We found that RR-TB diagnosis decreased by 21–38% following the start of the pandemic. These findings are in line with the reductions in TB diagnoses reported both nationally4,5 and globally2,3,9–11 as a result of the multifaceted difficulties in accessing PHC services during this period.12 These challenges entailed limited access to PHCs due to restrictions on movement during higher levels of lockdowns (e.g., no public transportation, or fear of travel due to military presence enforcing lockdown measures), as well as the fear of contracting SARS-CoV-2 at the facilities. Furthermore, because of the overlap between TB and COVID-19 symptoms, patients who did present with TB symptoms and would thus normally have received TB testing, might instead have been screened and assessed as people under investigation for SARS-CoV-2 and only received a test for SARS-CoV-2. Finally, public messaging was initially focused on encouraging people to “stay at home when they are sick”; only later did the health minister reiterate that immunisations, TB and HIV services were functional and key. These challenges were observed globally and were more likely to have disproportionately affected individuals and communities impacted by TB.13 Our findings are even more worrying in the light of the recent South African prevalence survey results, which highlight that in 2018, 40% (n = 154,348) of people with TB in South Africa were never diagnosed, and thus did not receive treatment.14 This gap is likely to have significantly widened as a result of COVID-19. The Stop TB Partnership has estimated that there will be an additional 6.3 million TB cases between 2020 and 2025 as a result of a 3-month lockdown with a coinciding 10 month recovery period.1 Household transmission of TB/RR-TB might have increased due to the recommendations to ‘shelter at home’ that were detrimental to communities already plagued by poorly ventilated and overcrowded housing environments, which perpetuate TB transmission.15 It is worrying that despite a renewed political interest in implementing TB recovery plans, and integrated TB/SARS-CoV-2 screening protocols, TB diagnosis remains low.

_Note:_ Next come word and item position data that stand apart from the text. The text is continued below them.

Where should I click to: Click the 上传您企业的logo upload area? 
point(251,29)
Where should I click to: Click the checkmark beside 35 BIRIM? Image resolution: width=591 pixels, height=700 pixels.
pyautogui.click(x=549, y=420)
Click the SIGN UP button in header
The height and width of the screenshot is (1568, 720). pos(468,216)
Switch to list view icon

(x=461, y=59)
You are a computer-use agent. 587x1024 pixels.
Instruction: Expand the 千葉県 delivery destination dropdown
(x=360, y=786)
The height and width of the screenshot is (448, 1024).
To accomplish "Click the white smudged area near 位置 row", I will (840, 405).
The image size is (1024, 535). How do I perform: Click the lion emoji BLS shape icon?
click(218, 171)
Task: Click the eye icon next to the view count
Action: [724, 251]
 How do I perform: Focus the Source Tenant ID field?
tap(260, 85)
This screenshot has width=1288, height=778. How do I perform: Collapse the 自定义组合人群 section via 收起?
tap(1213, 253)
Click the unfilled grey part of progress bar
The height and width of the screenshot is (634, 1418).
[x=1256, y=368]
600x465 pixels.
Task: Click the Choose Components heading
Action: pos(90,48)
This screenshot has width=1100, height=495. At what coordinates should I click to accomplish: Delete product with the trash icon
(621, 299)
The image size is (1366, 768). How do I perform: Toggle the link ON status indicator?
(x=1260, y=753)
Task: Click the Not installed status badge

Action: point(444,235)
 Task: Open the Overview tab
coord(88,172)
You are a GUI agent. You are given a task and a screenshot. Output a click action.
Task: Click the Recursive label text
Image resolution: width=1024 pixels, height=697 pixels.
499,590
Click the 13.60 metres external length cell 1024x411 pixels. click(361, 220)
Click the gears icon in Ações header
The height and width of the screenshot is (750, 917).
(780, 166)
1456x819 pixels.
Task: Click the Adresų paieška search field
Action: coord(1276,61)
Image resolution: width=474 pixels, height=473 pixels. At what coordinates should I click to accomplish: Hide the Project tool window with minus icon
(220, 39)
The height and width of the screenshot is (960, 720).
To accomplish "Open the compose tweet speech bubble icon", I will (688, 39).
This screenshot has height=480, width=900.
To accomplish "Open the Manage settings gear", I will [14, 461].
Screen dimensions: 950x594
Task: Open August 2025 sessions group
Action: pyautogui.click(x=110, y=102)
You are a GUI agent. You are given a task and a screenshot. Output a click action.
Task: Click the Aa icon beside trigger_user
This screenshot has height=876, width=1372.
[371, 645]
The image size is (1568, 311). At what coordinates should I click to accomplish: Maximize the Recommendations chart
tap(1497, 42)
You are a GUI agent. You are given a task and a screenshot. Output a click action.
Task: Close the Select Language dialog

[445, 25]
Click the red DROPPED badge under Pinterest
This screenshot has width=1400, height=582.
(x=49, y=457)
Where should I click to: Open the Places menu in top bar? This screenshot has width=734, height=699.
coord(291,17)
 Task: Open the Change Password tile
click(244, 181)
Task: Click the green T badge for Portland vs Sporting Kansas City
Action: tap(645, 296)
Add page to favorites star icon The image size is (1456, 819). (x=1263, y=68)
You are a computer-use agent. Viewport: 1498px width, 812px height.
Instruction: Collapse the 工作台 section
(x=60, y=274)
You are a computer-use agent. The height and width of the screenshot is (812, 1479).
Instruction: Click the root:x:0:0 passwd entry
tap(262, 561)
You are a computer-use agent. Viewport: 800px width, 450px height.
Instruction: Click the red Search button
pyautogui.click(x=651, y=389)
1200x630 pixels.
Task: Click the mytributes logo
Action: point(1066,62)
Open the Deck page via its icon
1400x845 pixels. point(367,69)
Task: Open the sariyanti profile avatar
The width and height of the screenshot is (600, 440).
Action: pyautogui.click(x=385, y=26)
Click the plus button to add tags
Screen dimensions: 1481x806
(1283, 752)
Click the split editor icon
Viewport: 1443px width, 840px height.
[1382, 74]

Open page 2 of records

These results are disturbing, and suggest that COVID-19 has had a sustained impact on the TB/RR-TB programme in Khayelitsha, which has not been fully addressed by integrated TB/SARS-CoV-2 screening, or the TB recovery plans. The reasons for this are multifactorial and there is a need for innovative thinking and rapid and concerted action in this area, particularly considering the ongoing third wave of COVID-19. A multipronged approach is needed to increase diagnostic testing including health promotion and community-based approaches, routine TB screening for all PHC users and household contact tracing for all newly diagnosed persons with TB.